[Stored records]
-- Opening Marker --
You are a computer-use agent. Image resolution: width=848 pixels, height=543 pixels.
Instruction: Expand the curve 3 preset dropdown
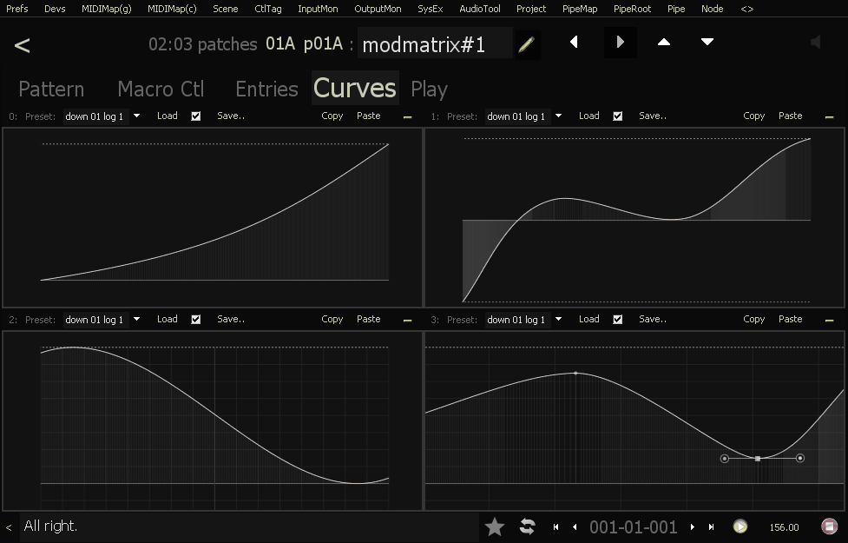pos(558,320)
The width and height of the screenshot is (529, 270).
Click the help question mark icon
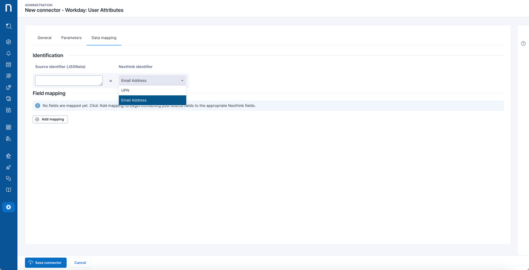(523, 43)
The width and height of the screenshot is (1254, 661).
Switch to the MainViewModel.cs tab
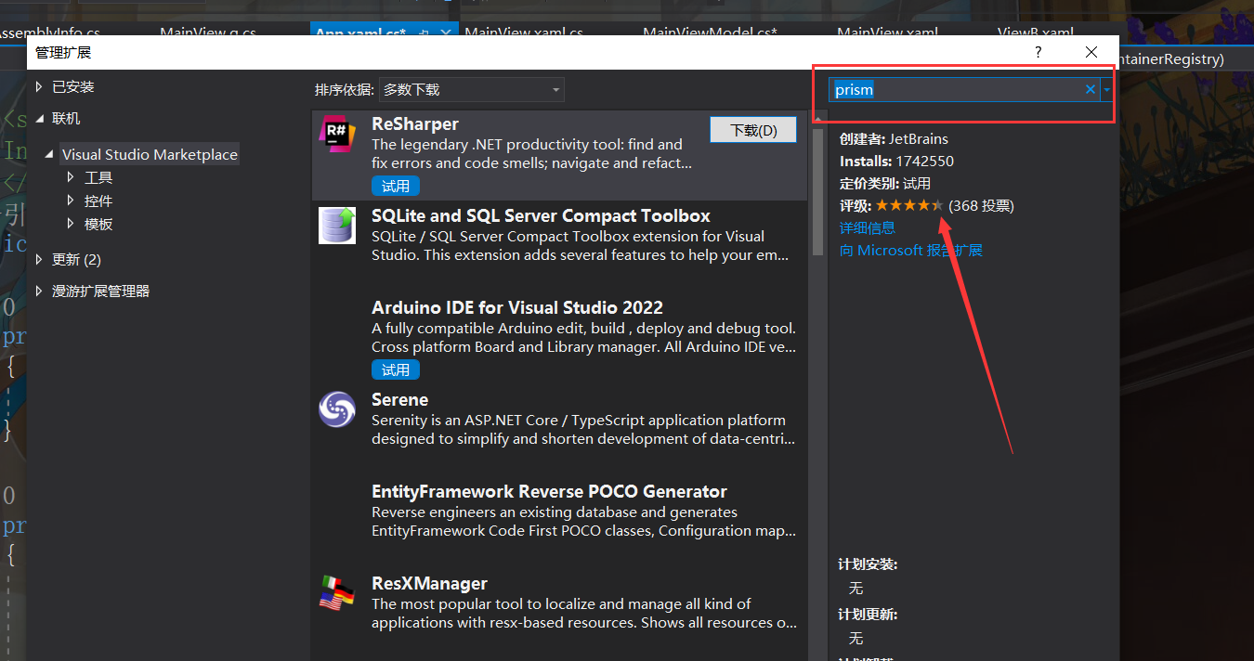tap(709, 32)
-- Closing Marker --
◆ What you should do: Locate the line containing "Click the help question mark icon" in the records above, then output it and every line after it through the last, excluding pictures.

◆ Exercise answer:
Click the help question mark icon
(523, 43)
The width and height of the screenshot is (1254, 661).
Switch to the MainViewModel.cs tab
tap(709, 32)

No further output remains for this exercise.